David has a strong desire to relate well and care about those in his life. Whichever person or event is the most demanding is the one that grabs his attention. He lives with ‘the squeaky wheel gets the oil” syndrome. People do know they are important to him when a crisis occurs, but if nothing urgent is being presented to David, they may not know his true response. Due to the crises of the moment, responsibilities often are not taken care of, which results in frustration with him by others.
When David has a need in his own life, he is distracted from his life responsibilities as he seeks someone to meet his need. When he has found someone, he tends to become overly dependent for a period of time, being paralyzed and not functioning as he wishes. These adults often have a secret. Although David feels guilty and has tried repeatedly to stop, he continues to be drawn to pornography (or food, television, alcohol, compulsive reading, drugs, nicotine….) He tries to remind himself that he will hate himself later, but the urge for the personal excitement, both physically and emotionally, is stronger than his self-discipline. The day’s most barren of personal affirmation and tenderness are the ones he most often gives in to his addiction. His life is governed by chaos more than by his values and goals.

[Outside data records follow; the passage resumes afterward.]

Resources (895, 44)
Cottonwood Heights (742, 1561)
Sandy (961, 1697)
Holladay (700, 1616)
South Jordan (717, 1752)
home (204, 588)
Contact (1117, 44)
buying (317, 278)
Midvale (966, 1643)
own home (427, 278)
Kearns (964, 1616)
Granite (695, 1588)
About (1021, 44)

Description of Upbringing:
David’s parents truly desired to give their child the attention and love needed; yet they were often distracted from doing so by other issues in life that riveted their emotional attention. Whatever situation had the most emotional intensity determined their focus. This inconsistency in availability, sensitivity, perceptivity and effectiveness left David with a sense of uncertainty, giving him an urgent and constant need for comfort from external interactions. At times, his parents remembered their desire to love their child without tuning in to his specific needs at the time. This lack of sensitivity resulted in emotionally engulfing David. He felt overwhelmed and anxious regarding future interactions. Internally David was consumed with and driven by emotional doubts of one form or another. (Am I loved? Will the person leave me? Am I going to be rejected? Will their need to love me drown my needs for timely synchronization?) Along with this undercurrent, David was a very caring child who gravitated to the ‘underdogs’ and he received great appreciation from those he helped. He learned this was a great way to receive the attention he craved.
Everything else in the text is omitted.